Procédure devant la cour :
Par une requête enregistrée le 22 juin 2018 et un mémoire enregistré le 24 janvier 2019, le préfet de la Gironde demande à la cour :
1°) d'annuler ce jugement du tribunal administratif de Bordeaux du 14 juin 2018 ;
2°) de mettre à la charge de M. H...la somme de 800 euros en application combinée des articles L. 761-1 du code de justice administrative et 37 de la loi du 10 juillet 1991.
Il soutient que :
- c'est à tort que les premiers juges ont annulé son arrêté en considérant qu'il n'existait pas de traitement dans le pays d'origine du requérant alors que l'avis du collège de médecins de l'Office français de l'immigration et de l'intégration du 24 avril 2017 indique que le défaut de prise en charge médicale ne devrait pas entrainer des conséquences d'une exceptionnelle gravité de sorte que l'existence d'un traitement médical est sans incidence sur la légalité de la décision ;
- il existe un traitement pour les troubles dont souffre le requérant en Algérie ;
- il résulte de la jurisprudence du Conseil d'Etat que le nom du médecin ayant établi le rapport médical n'a pas à figurer sur l'avis du collège de médecins de l'Office français de l'immigration et de l'intégration.
Par un mémoire en défense, enregistré le 19 décembre 2018, M. B...H..., représenté par Me Jouteau, conclut au rejet de la requête.
Il fait valoir que :
- pour l'essentiel, il s'en remet à ses écritures de première instance ;
- le jugement se fonde sur la circonstance que le défaut de prise en charge médicale est susceptible d'entraîner des conséquences d'une exceptionnelle gravité, ce qui n'est pas contesté par le préfet. Le traitement ne se cantonne pas aux médicaments mais comprend également la relation patient-thérapeute.
M. H...est maintenu au bénéfice de l'aide juridictionnelle totale par une décision du 29 novembre 2018.

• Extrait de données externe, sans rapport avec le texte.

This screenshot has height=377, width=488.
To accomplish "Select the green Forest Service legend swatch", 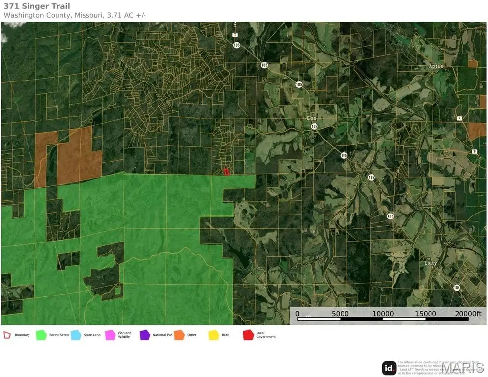I will pos(41,335).
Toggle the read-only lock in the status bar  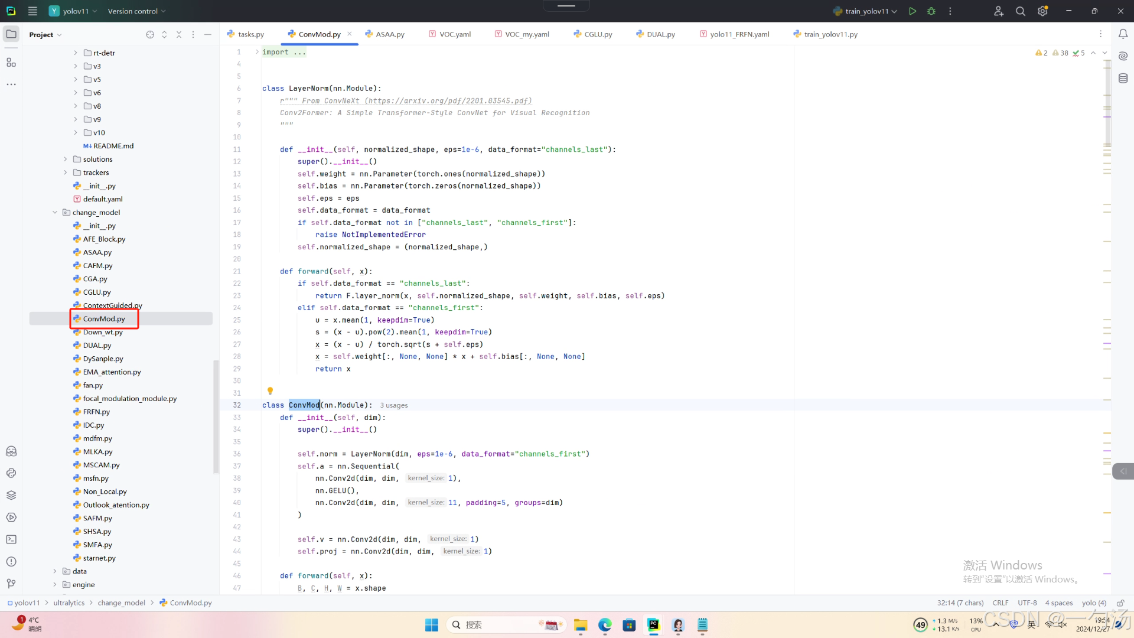(1120, 603)
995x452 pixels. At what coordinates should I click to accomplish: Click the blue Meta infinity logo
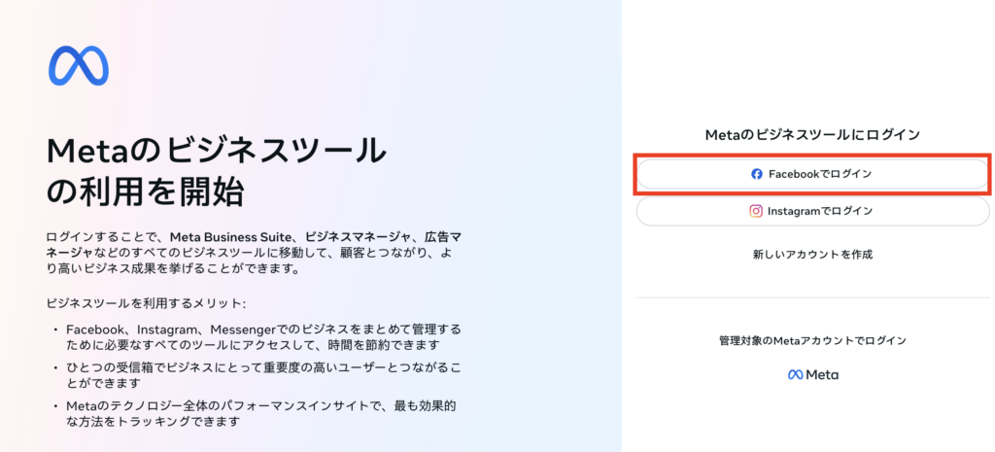point(79,66)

Vu les autres pièces du dossier.
Vu :
- la convention européenne de sauvegarde des droits de l'homme et des libertés fondamentales ;
- l'accord franco-algérien du 27 décembre 1968 modifié, relatif à la circulation, à l'emploi et au séjour des ressortissants algériens et de leurs familles ;
- le code de l'entrée et du séjour des étrangers et du droit d'asile ;
- l'arrêté du 27 décembre 2016 relatif aux conditions d'établissement et de transmission des certificats médicaux, rapports médicaux et avis mentionnés aux articles R. 313-22, R. 313-23 et R. 511-1 du code de l'entrée et du séjour des étrangers et du droit d'asile ;
- l'arrêté du 5 janvier 2017 fixant les orientations générales pour l'exercice par les médecins de l'Office français de l'immigration et de l'intégration, de leurs missions, prévues à l'article L. 313-11 du code de l'entrée et du séjour des étrangers et du droit d'asile ;
- le code de justice administrative.
Par décision du 1er septembre 2018, le président de la cour a désigné Mme Cécile Cabanne pour exercer temporairement les fonctions de rapporteur public en application des articles R. 222-24 et R. 222-32 du code de justice administrative.

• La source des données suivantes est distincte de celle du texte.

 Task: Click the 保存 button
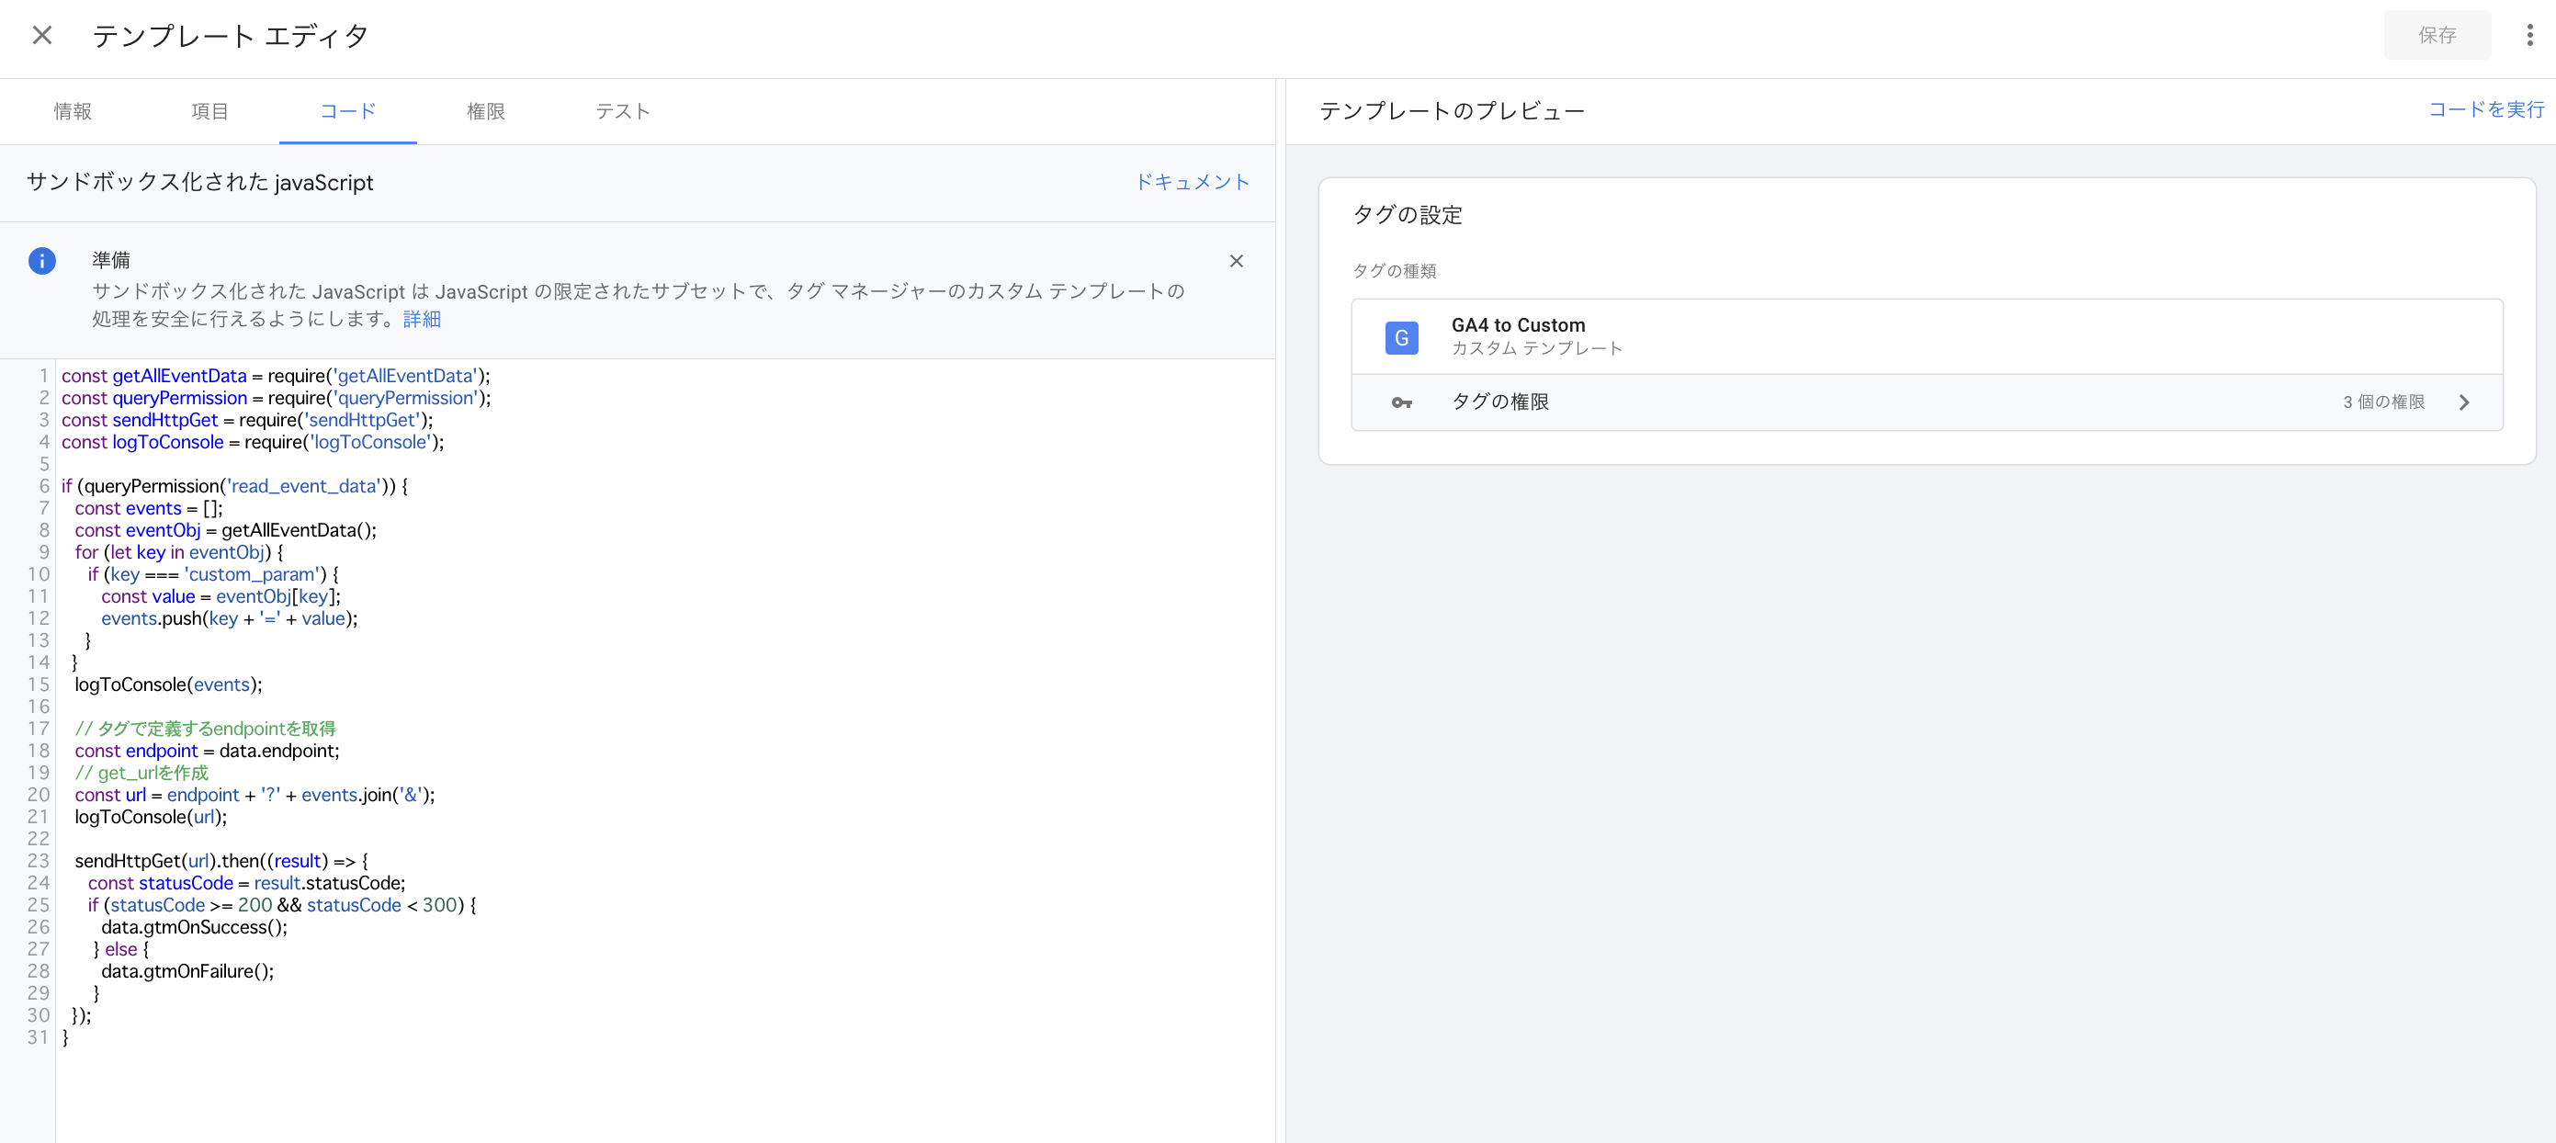pos(2438,35)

Le président de la formation de jugement a dispensé le rapporteur public, sur sa proposition, de prononcer des conclusions à l'audience.

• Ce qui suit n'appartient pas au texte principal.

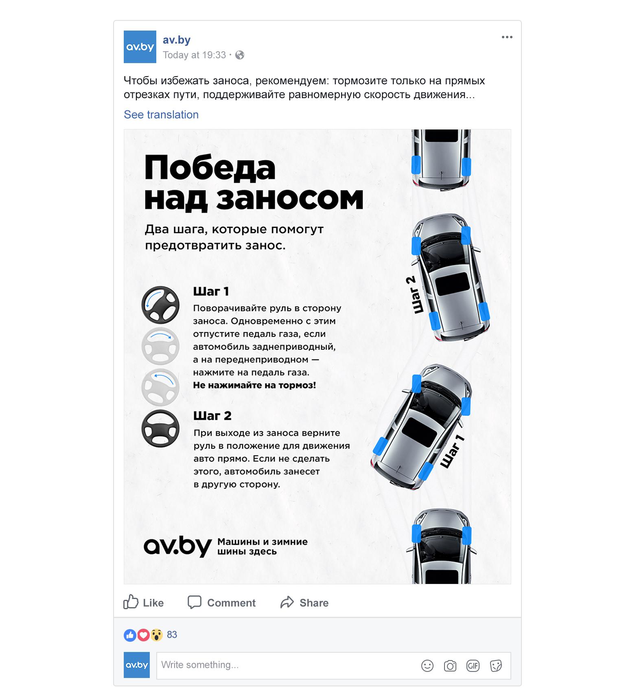Open the emoji picker smiley icon
Screen dimensions: 635x700
pyautogui.click(x=427, y=666)
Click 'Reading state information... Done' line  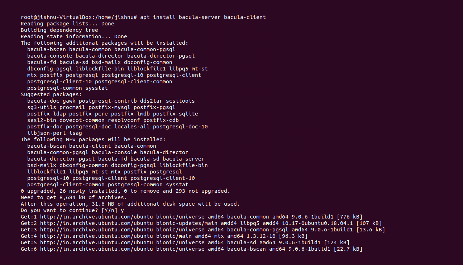(x=74, y=36)
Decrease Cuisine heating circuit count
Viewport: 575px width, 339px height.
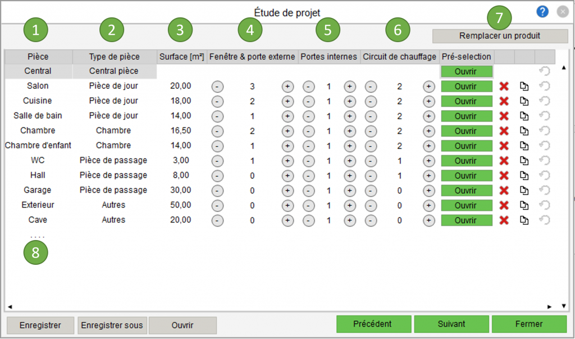click(x=371, y=101)
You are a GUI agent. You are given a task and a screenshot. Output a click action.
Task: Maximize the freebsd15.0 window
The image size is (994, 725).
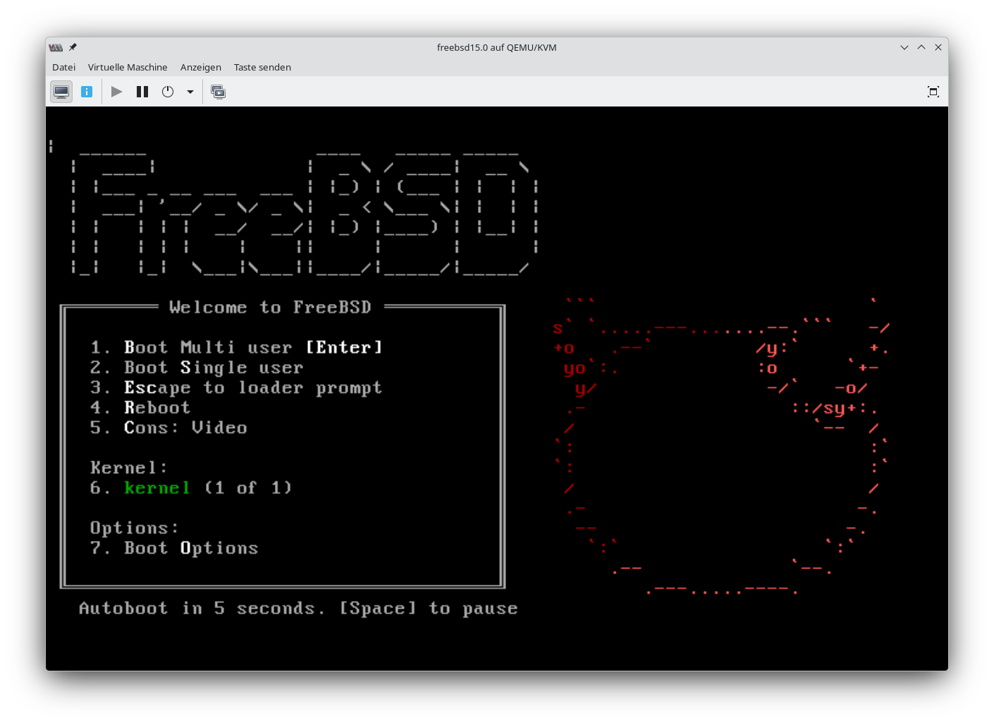pos(921,47)
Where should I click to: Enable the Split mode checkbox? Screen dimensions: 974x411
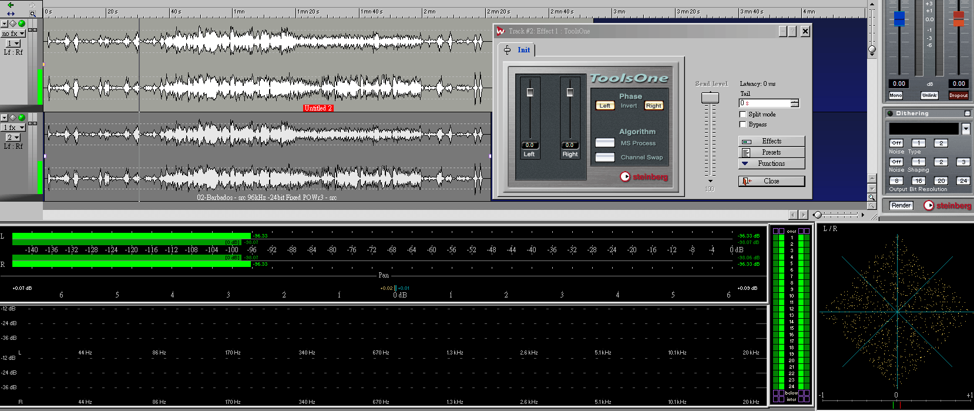pyautogui.click(x=743, y=114)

Les parties ayant été régulièrement averties du jour de l'audience ;
Ont été entendus au cours de l'audience publique :
- le rapport de M. Paul-André Braud, premier-conseiller ;
- et les observations de Me Jouteau, avocat, représentant M.H....
Considérant ce qui suit :
1. M. B...H..., ressortissant algérien né le 1er mars 1969, est entré en France le 11 mars 2015. Le 14 novembre 2016, il a sollicité son admission au séjour au fondement du 7° de l'article 6 de l'accord franco-algérien. Par un arrêté en date du 9 août 2017, le préfet de la Gironde a refusé de lui délivrer le certificat de résidence sollicité, lui a fait obligation de quitter le territoire français dans le délai de trente jours et a fixé le pays de renvoi. Le préfet de la Gironde relève appel du jugement du 14 juin 2018 par lequel le tribunal administratif de Bordeaux a annulé l'arrêté du 9 août 2017 et lui a enjoint de délivrer un certificat de résidence algérien.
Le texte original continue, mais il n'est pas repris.